[Tasks for this exercise]:
(1) From the COSMIC implementation notes, list every parameter they say to clarify first.
(2) Reproduce the COSMIC implementation notes between "Implementation Details" and "prompts, or checklists.", inclusive.

Implementation Details

  • Execution model: validate the request, choose the packaged workflow, and produce a bounded deliverable.
  • Input controls: confirm the source files, scope limits, output format, and acceptance criteria before running any script.
  • Primary implementation surface:
    scripts/download_cosmic.py
    .
  • Reference guidance:
    references/
    contains supporting rules, prompts, or checklists.
  • Parameters to clarify first: input path, output path, scope filters, thresholds, and any domain-specific constraints.
  • Output discipline: keep results reproducible, identify assumptions explicitly, and avoid undocumented side effects.

1. When to Use

Use this skill when you need COSMIC data for tasks such as:

  • Downloading COSMIC mutation exports (TSV/VCF) for cohort or sample-level variant analysis.
  • Retrieving Cancer Gene Census (CGC) gene lists for oncogene/tumor suppressor annotation and prioritization.
  • Working with COSMIC mutational signatures (SBS/DBS/ID) for signature attribution or comparative studies.
  • Accessing additional COSMIC genomics datasets (e.g., copy number, fusions, expression) for multi-omics integration.
  • Building reproducible pipelines that programmatically fetch the latest COSMIC releases.

[Information provided]:
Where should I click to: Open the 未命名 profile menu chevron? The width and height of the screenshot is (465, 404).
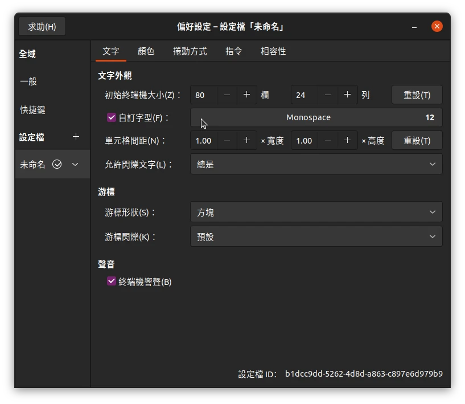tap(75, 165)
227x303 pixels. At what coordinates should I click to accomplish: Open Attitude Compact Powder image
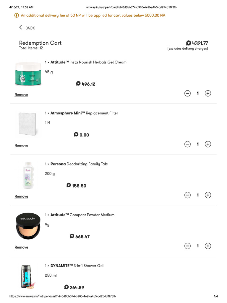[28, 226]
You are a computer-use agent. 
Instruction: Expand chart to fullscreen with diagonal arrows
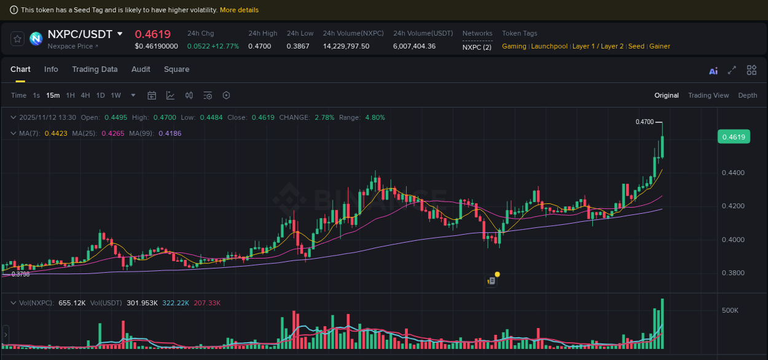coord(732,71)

[Written responses]:
(1) input path, output path, scope filters, thresholds, domain-specific constraints

(2)
Implementation Details

  • Execution model: validate the request, choose the packaged workflow, and produce a bounded deliverable.
  • Input controls: confirm the source files, scope limits, output format, and acceptance criteria before running any script.
  • Primary implementation surface:
    scripts/download_cosmic.py
    .
  • Reference guidance:
    references/
    contains supporting rules, prompts, or checklists.